Matt Holliday's Face Pain Brings Pleasure To Colorado - Page 4

Part of: Batting Around

Sorry I couldn't explain it better, but, well, I don't think anybody can.

8. FS Artis Chambers — Aw, just when things get good for Michigan — three straight wins! — they have to go and find out that one of their freshman was ineligible for Big Ten play. The reserve safety played in the Penn State game and made all of one assisted tackle, but that might be enough to cause a forfeit of UM's 14-9 win over Penn State. (Chambers also played in the first three games, but they were not Big Ten games and therefore didn't fall under the same set of rules.)

Nightmare season, indeed.

9. SP Tom Glavine — In all fairness? that fielder's choice he induced Dan Uggla into was masterful.

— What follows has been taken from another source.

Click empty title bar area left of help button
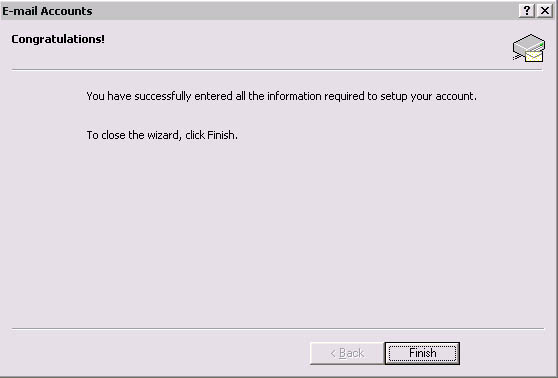 pyautogui.click(x=302, y=11)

Beyond that, the 300-game winner let the other eight Florida Marlins batters he faced reach base Sunday. And contrary to popular opinion, it is difficult to come back from a 7-0 deficit in baseball, even though some teams in the NFL accomplished that very feat on the same day. But the New York Mets are not a football team, and if they were, and they had a 7-game lead with 17 games to play, then they somehow cheated, because there are only 16 weeks in a season. Did I just blow your mind?

Manager: Willie Randolph — Because we're just as bad as the New York media, we'll ask the question too: Should the Mets' manager be fired for blowing a seven-game divisional lead with 17 games left in the season? It seems the consensus is that firing isn't the way to go, but he's certainly at fault.

Personally I could go either way. On one hand, his ERA was 0.00 down the stretch, but his batting average was also .000 with runners in scoring position.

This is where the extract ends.